The current study has several limitations. First, the sample size was small and consisted primarily of Caucasian Veterans with PTSD. Given that the correlation between insomnia and OSA in PTSD remains scarce, whether such patterns are evident in other PTSD populations and geographical settings are not known. Second, because these data were derived from a clinical setting, the PTSD treatment delivered was tailored to individual needs and was not standardized. Third, despite the findings that Veterans with both insomnia and OSA had lower quality of life than those with OSA alone, a causality cannot be established, as we did not discern whether insomnia precipitated poor quality of life in patients with OSA or whether poor quality of life was a risk factor for insomnia in OSA [43]. Fourth, the lack of a control group makes it difficult to determine whether the changes in PTSD severity and quality of life measures can be attributed to natural progression of the disease or CPAP treatment. However, the established efficacy of CPAP in improving symptoms of OSA poses an ethical challenge in performing randomized controlled trials in symptomatic patients with a control arm. Fifth, CPAP treatment in Veterans with COMISA showed less impact on quality of life measures compared to OSA-only Veterans following CPAP treatment. Although this blunted response suggests that the co-existence of insomnia with OSA may have been the culprit, it is plausible that the lower adherence to CPAP in COMISA patients would have yielded the same response. Due to the relatively low rate of CPAP adherence in our population, adjusting for average of CPAP use in a small sample limits interpretability of the results.

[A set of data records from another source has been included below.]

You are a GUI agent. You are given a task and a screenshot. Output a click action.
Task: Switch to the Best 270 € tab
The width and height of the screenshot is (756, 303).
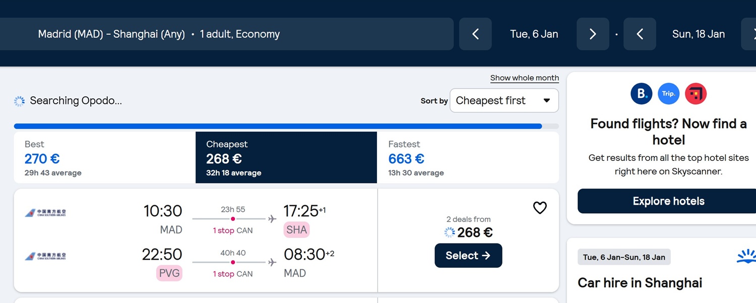click(x=105, y=157)
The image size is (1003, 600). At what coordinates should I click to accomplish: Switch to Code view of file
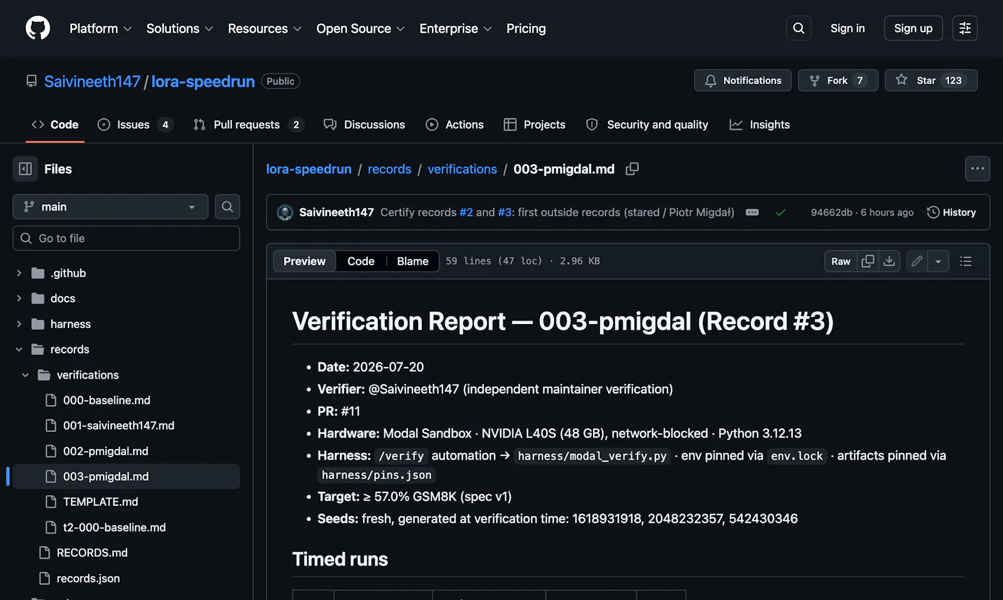(361, 261)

In conclusion, COMISA in the context of PTSD has a potentially detrimental effect on psychological health and overall well-being for Veterans. While recent military conflicts have drawn attention to the associations between poor sleep and health among military personnel, there remains limited research on the relationship between PTSD and COMISA, particularly among Veterans who are at higher risk for both sleep difficulties. Further research is needed to better identify risk factors for PTSD and COMISA and to develop and disseminate effective screening tools and treatments for this growing segment of the Veteran population.